Keywords: HIV-1 dual infection, HIV-1 coinfection, HIV-1 superinfection, coreceptor tropism, coreceptor usage, ultradeep pyrosequencing, next-generation sequencing, genotypic tropism prediction, genotypic coreceptor usage prediction


Human immunodeficiency virus type 1 (HIV-1) dual infection (DI) is manifested as ≥2 distinct viral subpopulations within the same host. DI cases can be divided into coinfection, that is, acquisition of at least 2 strains from different source partners simultaneously or within a brief period of time, and superinfection, that is, acquisition of a second strain after an immune response to the first infection has been established [1]. DI has been associated with increased viral load, faster decline in CD4+ T cells, and shorter time to AIDS diagnosis [2]. Similarly, infection with CXCR4 (X4) coreceptor-using virus has been linked to decreased CD4+ T-cell counts [3] and accelerated disease progression [4]. Although a strong preference for viral variants using the CCR5 (R5) coreceptor is displayed during HIV-1 transmission, the use of the alternative X4 coreceptor emerges in approximately half of individuals over the course of disease [5].

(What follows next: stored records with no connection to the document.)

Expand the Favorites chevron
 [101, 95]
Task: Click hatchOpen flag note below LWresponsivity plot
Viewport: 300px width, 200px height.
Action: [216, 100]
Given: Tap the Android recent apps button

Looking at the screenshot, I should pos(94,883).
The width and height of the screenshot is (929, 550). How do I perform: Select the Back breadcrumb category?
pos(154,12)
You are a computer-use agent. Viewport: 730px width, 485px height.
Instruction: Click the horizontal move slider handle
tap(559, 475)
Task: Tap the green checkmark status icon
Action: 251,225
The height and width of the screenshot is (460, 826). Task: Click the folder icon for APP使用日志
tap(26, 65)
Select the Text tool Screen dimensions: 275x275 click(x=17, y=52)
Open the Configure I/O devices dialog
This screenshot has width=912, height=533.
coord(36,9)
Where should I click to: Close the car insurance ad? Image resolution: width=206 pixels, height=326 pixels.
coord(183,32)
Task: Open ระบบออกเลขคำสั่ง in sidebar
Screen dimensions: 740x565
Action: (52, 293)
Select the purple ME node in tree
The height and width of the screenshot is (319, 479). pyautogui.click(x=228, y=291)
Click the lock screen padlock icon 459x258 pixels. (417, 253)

Ultradeep pyrosequencing (UDS) is a useful technique for increasing the sensitivity of HIV-1 coreceptor usage prediction [6] and for uncovering cases of DI [2]. This study exploits UDS and computational analyses to quantify the impact of DI on coreceptor usage in a large primary infection cohort of men who have sex with men (MSM).

METHODS

Study Participants and Clinical Data

This study included MSM enrolled in the San Diego Primary Infection Cohort between January 1998 and January 2007, who deferred antiretroviral therapy (ART) for at least 6 months after their estimated date of infection (EDI) and had at least 2 blood plasma samples available for UDS, one of which was collected within 3 years of EDI. At all time points, CD4 cell counts (LabCorp), and blood plasma HIV-1 RNA levels (Amplicor HIV-1 Monitor Test, Roche Molecular Systems, Inc) were quantified. EDI was calculated using baseline measurements following an established protocol [7].

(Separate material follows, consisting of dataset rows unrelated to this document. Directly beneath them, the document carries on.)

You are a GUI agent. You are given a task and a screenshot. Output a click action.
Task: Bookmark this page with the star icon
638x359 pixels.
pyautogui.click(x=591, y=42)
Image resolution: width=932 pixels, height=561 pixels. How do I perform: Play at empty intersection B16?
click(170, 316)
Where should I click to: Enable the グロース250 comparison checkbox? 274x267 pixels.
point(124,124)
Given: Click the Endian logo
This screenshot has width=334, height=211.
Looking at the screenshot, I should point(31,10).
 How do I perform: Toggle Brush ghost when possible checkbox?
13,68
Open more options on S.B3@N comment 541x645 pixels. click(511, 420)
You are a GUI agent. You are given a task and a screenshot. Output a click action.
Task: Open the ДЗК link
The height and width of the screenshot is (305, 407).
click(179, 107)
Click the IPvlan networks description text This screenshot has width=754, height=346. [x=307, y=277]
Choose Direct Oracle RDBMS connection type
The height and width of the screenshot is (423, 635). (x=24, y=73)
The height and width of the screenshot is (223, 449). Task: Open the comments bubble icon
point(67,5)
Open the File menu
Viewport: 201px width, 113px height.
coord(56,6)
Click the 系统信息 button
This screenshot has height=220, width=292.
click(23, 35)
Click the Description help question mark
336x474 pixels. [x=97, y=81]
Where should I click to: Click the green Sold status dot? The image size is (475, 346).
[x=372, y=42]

Sequencing and Dual Infection Screening

HIV-1 RNA was isolated from blood plasma (QIAamp Viral RNA Mini Kit, Qiagen, Hilden, Germany), complementary DNA (cDNA) generated (RETROscript Kit, Applied Biosystems/Ambion, Austin, TX), and UDS (454 GS FLX Titanium Roche, Branford, CT) of env, gag, and pol was performed as described elsewhere [2]. For each sample, the cDNA template input was calculated assuming 43% reverse transcription efficiency and was expressed as the number of templates (log10) for the first round of nested polymerase chain reaction (PCR). Average efficiency was validated by quantifying the input cDNA for 19 random samples from the total sample pool with real-time quantitative PCR (qPCR) and comparing these results with the HIV RNA viral load measurements (data not shown) [8]. UDS data were interrogated for DI with a previously published bioinformatics pipeline [2]. Notably, UDS can detect circulating minority variants as low as 0.25% of the population, and recent studies have found even lower limits of detection [9].

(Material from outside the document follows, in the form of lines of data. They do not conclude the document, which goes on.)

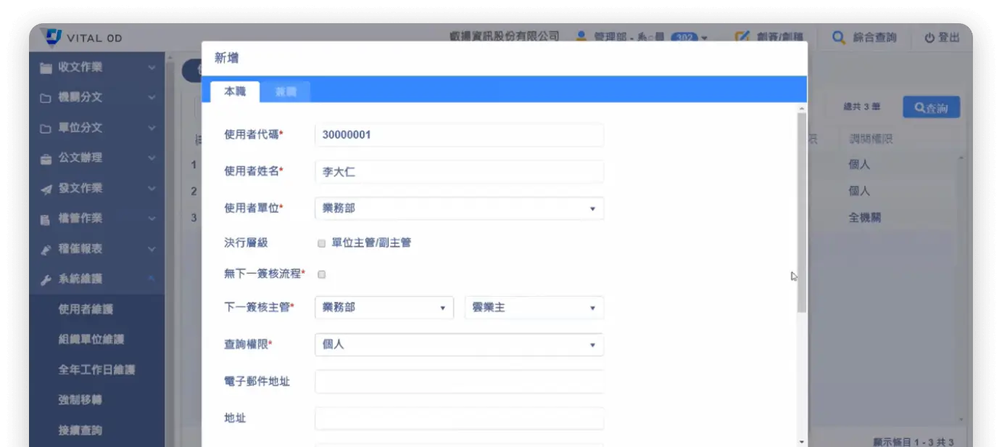Click the VITAL OD logo
Viewport: 1002px width, 447px height.
point(51,37)
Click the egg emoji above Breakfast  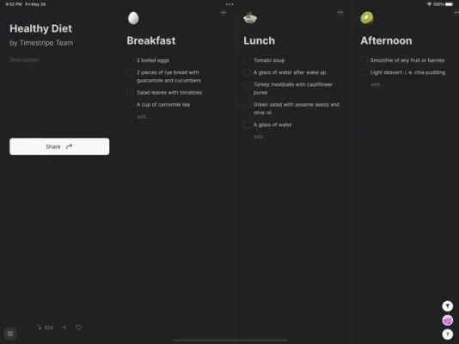(133, 18)
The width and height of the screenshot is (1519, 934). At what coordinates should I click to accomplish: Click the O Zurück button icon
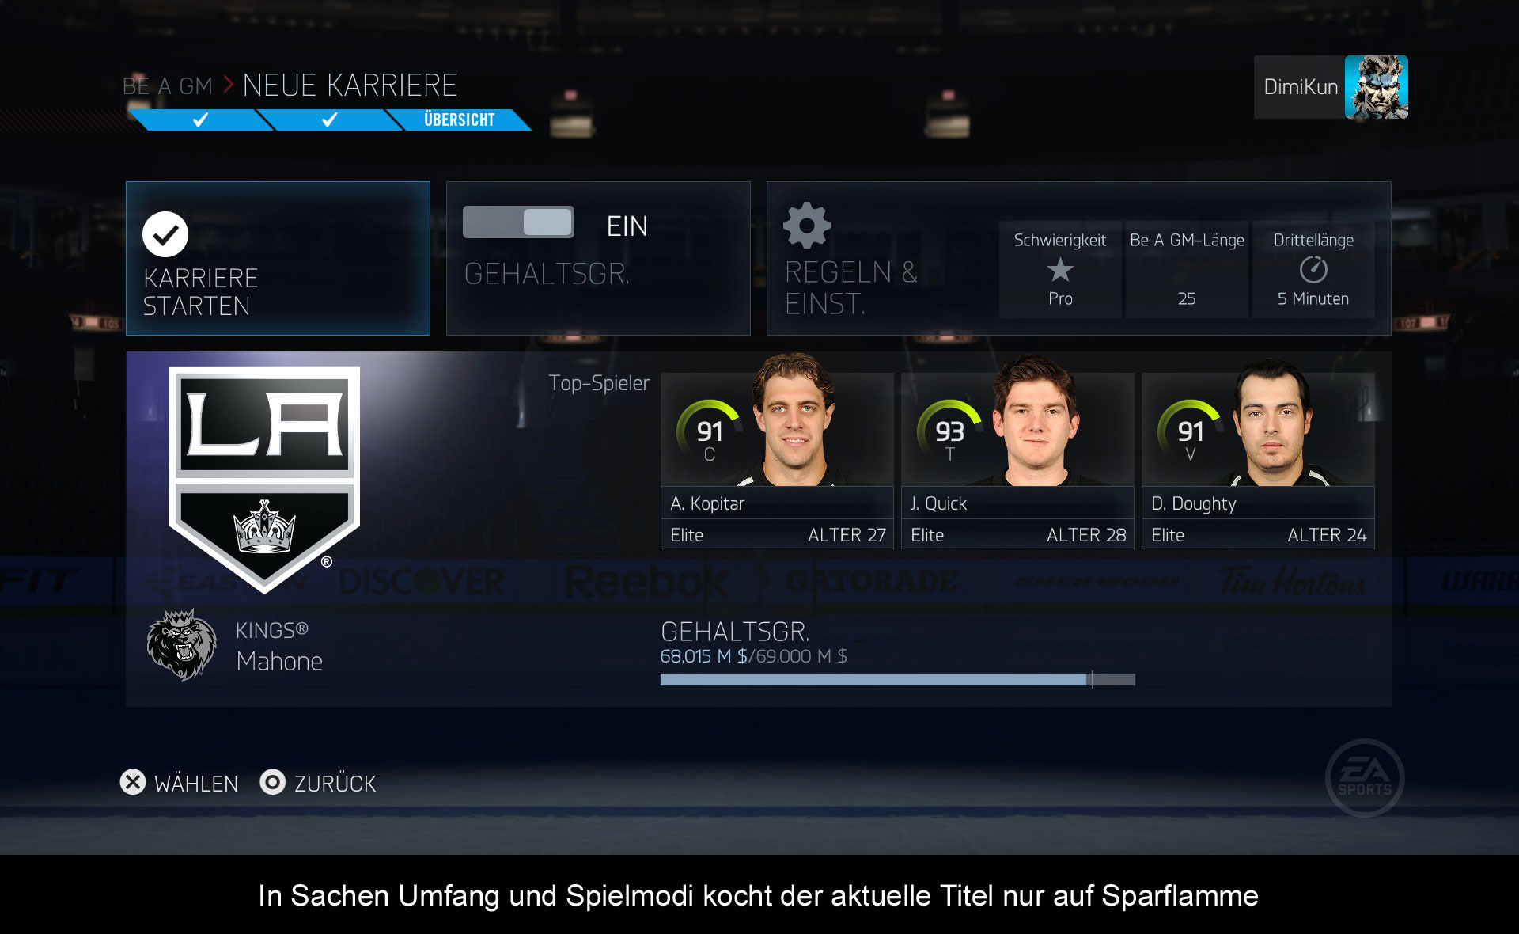coord(272,782)
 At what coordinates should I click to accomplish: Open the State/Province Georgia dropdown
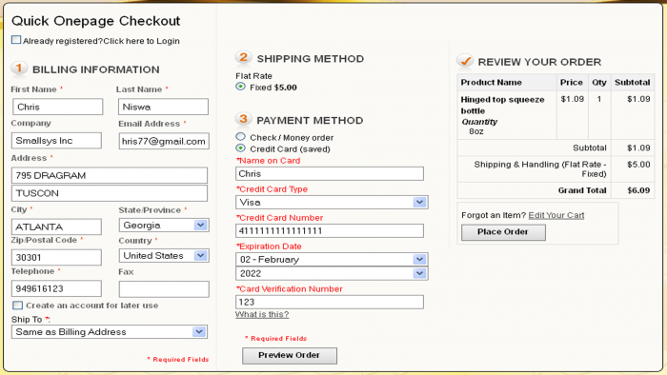(x=164, y=225)
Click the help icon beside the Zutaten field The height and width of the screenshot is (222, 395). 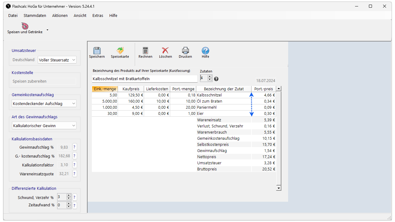coord(216,79)
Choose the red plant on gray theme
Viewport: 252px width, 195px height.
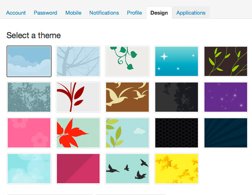point(78,97)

Genotypic Coreceptor Usage Prediction

Coreceptor usage was predicted using an online prediction tool, geno2pheno 454 [6], for all samples containing the V3 env region. Based on the sensitivity of UDS, samples were conservatively classified as bearing X4-capable virus when geno2pheno predicted >1% of the viral population as X4 variants. Based on optimization studies by other groups [10, 11], a geno2pheno false positive rate (FPR) level of 5% was selected. Prediction agreement with phenotypic coreceptor usage was in line with previous studies [12].

Statistical Analyses

Fisher exact test was applied to detect associations between categorical data. Spearman rank correlation analysis was used to test for association between continuous variables. The differences in continuous variables (age, blood HIV RNA level, and CD4 cell count) between categories were evaluated with the Mann-Whitney test. For all statistical tests, a 2-tailed P value ≤ .05 was considered statistically significant.

RESULTS

Study Cohort

HIV-infected participants (n = 102) were predominantly white (82%) men with a median age of 31 years (interquartile range [IQR], 25.3–37 years) who reported sex with other men as their main risk factor for HIV transmission. At the first sampled time point, the median CD4+ T-cell count was 509 cells/mL (IQR, 412–708 cells/mL), the median time of baseline sample from EDI was 85 days (IQR, 45–85 days), and the median blood plasma level of HIV-1 was 4.76 HIV-1 RNA log10 copies/mL (IQR, 4.27–5.24 log10 copies/mL). The median calculated cDNA input in the first-round nested PCR was 3.42 log10 copies/10 µL (IQR: 3.13–3.90 log10 copies), and the median number of UDS reads passing quality filters was 4450 (IQR, 1911–8722). Based on analysis of UDS data, 16 cases of DI (11 coinfections and 5 superinfections) were identified and investigated further.

Coreceptor Usage Prediction and DI

At the first sampled time point, 23 of 102 (22.5%) participants harbored detectable X4-using variants in their viral population, and within the first 3 months from EDI (N = 48), the prevalence of X4 usage was 18.8% (Figure 1). The median intrasample proportion of predicted X4 variants in participants harboring X4 usage was 11.9% (IQR, 1.8%–89.0%) observed at a median time since EDI of 3.1 months (IQR, 2.8–9.3 months). No association between detection of X4 variants and coinfection was found at baseline (Fisher exact test, P > .29). The intrasample proportion of predicted X4-using variants was not significantly associated with time since EDI (Spearman's rho, P > .29). No difference was found in age, viral load, or CD4+ T-cell count between coinfection and monoinfection groups (Mann-Whitney Test, P > .29). No differences were found in age, viral load, or CD4+ T-cell count between samples with predicted R5 and X4 viral populations (Mann-Whitney Test, P > .29).

Figure 1.

Figure 1.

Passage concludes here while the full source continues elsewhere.